What is our noble purpose in Libya anyway? I thought it was about supporting Nato in their desire to help the citizens be free of Gaddaffi's stranglehold. To me, the effort was admirable and it is no shame on us that we have not been able to accomplish it. We tried. Time to check that box ... time to wind it up and move on ... same as we should be doing in afghanistan. If Nato or some other coalition wants to continue the effort, now's their chance.

Ellsberg made an invaluable contribution toward ending the war in vietnam. He shined the light of truth on the whole dirty deal, from the lies that got us involved in the first place to the lies about body counts, etc. Without the Pentagon Papers haunting Nixon, there might've been even more death. As it was, from the time they were published until the war ended, another 22K americans were killed. A terrible price to pay for ABSOLUTELY NOTHING!

Fran said...

When we address the issue: Not allowing a brutal regime to harm the people, I have to ask why not Rowanda or Darfur?
Why do we only see fit to intervene in oil rich countries?

Obama is supposed to be a constitutional scholar, and I do expect better of him, to tow that line entirely- not skirt the edge or find creative interpretations, or total disregard (like Bush 2 did).

For him to give the OK singlehandedly, and essentially choose to spend at least a billion on that commitment all by himself, seems very very wrong.

Ellsberg nailed it!

Christopher said...

As President Pootie Tang spent a leisurely day playing golf Saturday with Speaker John Boehner, US-led NATO forces slaughtered nine Libyan civilians.

The body count included men, women and at least two toddlers.

Who, I wonder, is the terrorist menace to the Libyan people?

IMPEACH OBAMA NOW.

D.K. Raed said...

Re: The War Powers Act. I didn't realize today is the 90th day which means Congress now has the the chance to yank the funds.
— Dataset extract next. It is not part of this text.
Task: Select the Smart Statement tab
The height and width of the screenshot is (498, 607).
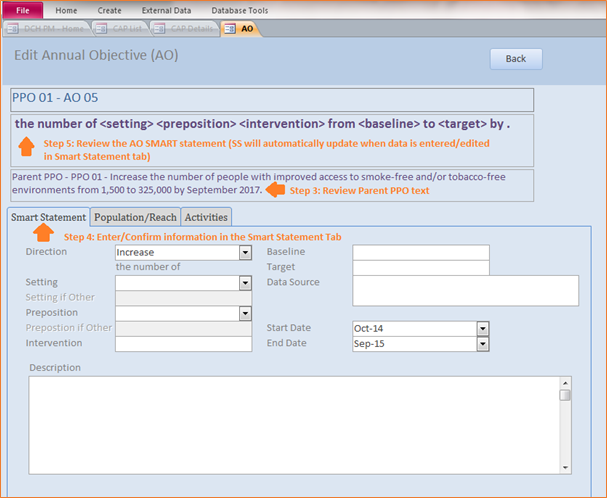Action: pos(48,217)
The WPA was designed to limit the president by allowing him to deploy American forces without congressional consent for up to 90 days. It was intended to restrict the powers of the presidency after wars were fought in Korea and Vietnam without declarations of war from Congress.

After today, our involvement in the Libyan mission, now led by NATO, continues without congressional approval.

Reps Kucinich and Heck are expected to offer amendments this week giving Congress a chance to end our involvement by yanking funding. If they fail, it will be seen as tacit congressional approval, if not an outright authorization.

I still think the outset of the intervention was humanitarian because Gaddaffi's army was nearing Bengazi, the biggest rebel controlled city (apprx 1 million people). He was threatening to go house to house shooting down "the rats". We did stop that. That we did not intervene in Ruwanda or Darfur is our national shame.

Fran said...

Christopher~ Go figure!

DK ~ Yep the 90 day grace period is up, and I for one appreciate Kucinich & Conyers moving ahead with legal action regarding this mission in Libya.

The initial idea was to help with a civil uprising, but not it just looks like another link in the endless war schemes the profiteers enjoy so well.
Not comfortable with 1 person make such a huge decision.
It;s not all about money-- but this action already cost a billion w/o 1 vote... meanwhile they are talking about yanking medicare, soc sec & bumping up retirement age.... as well as just digging this country deeper in debt.
Jobless people are going without homes, food & medical care.
We are already over a trillion in the hole from Iraq & Afghanistan wars alone & still there in both places.
About to hit the $15 trillion debt overall in the very near future.
At what point do we declare bankruptcy??